(Screenshot grounding data)
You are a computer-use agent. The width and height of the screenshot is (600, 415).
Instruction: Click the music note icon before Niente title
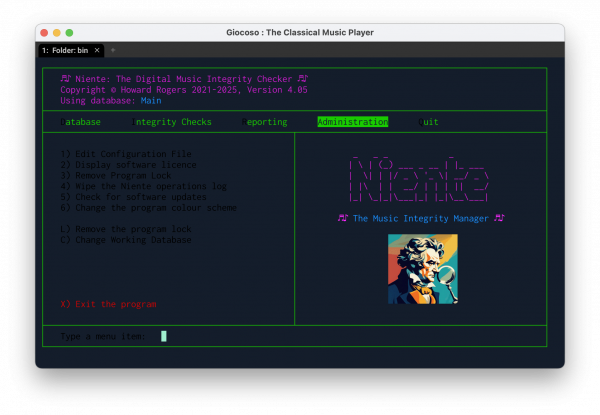click(x=65, y=78)
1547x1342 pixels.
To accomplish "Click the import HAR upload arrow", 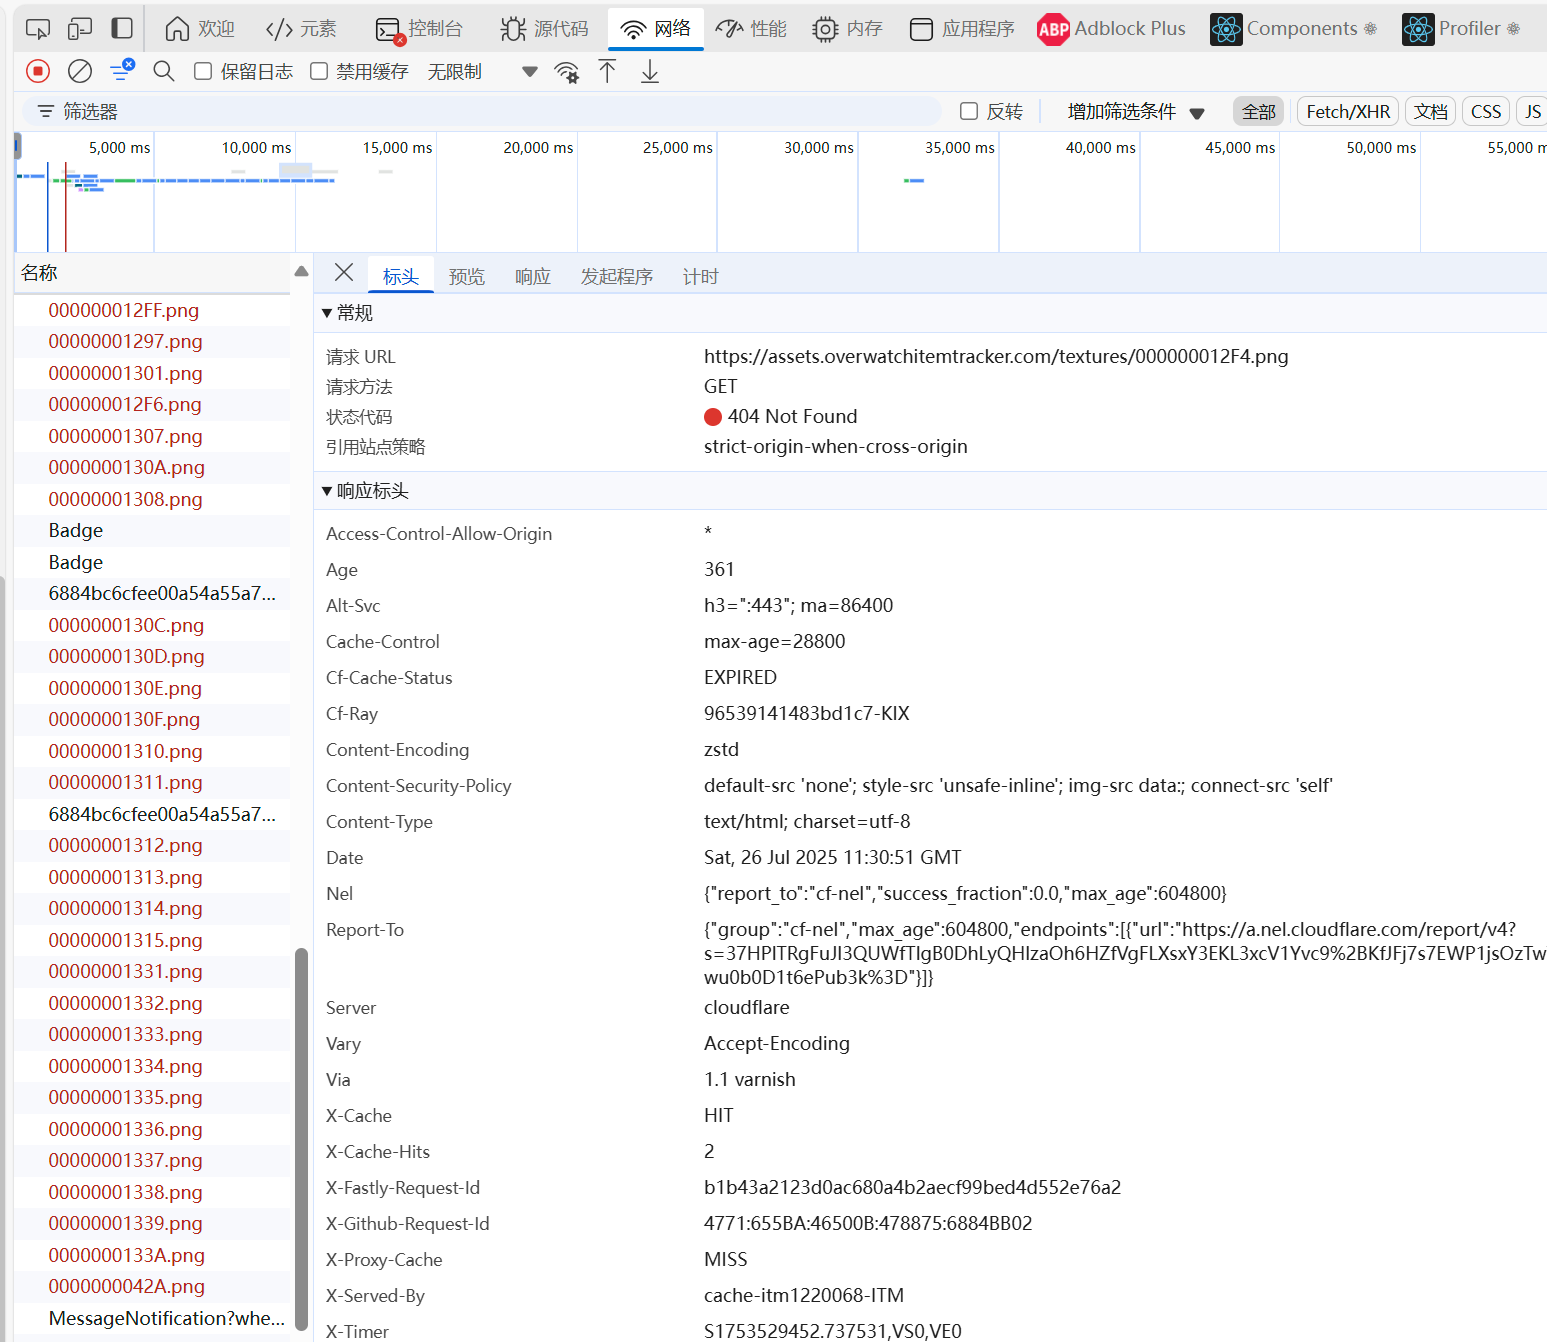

▶ EXERCISE REQUIREMENTS
Type out the data above once more, exactly, with no images included.

▶ SOLUTION
You are a computer-use agent. The width and height of the screenshot is (600, 415).
Instruction: Click the music note icon before Niente title
click(x=65, y=78)
1547x1342 pixels.
To accomplish "Click the import HAR upload arrow", 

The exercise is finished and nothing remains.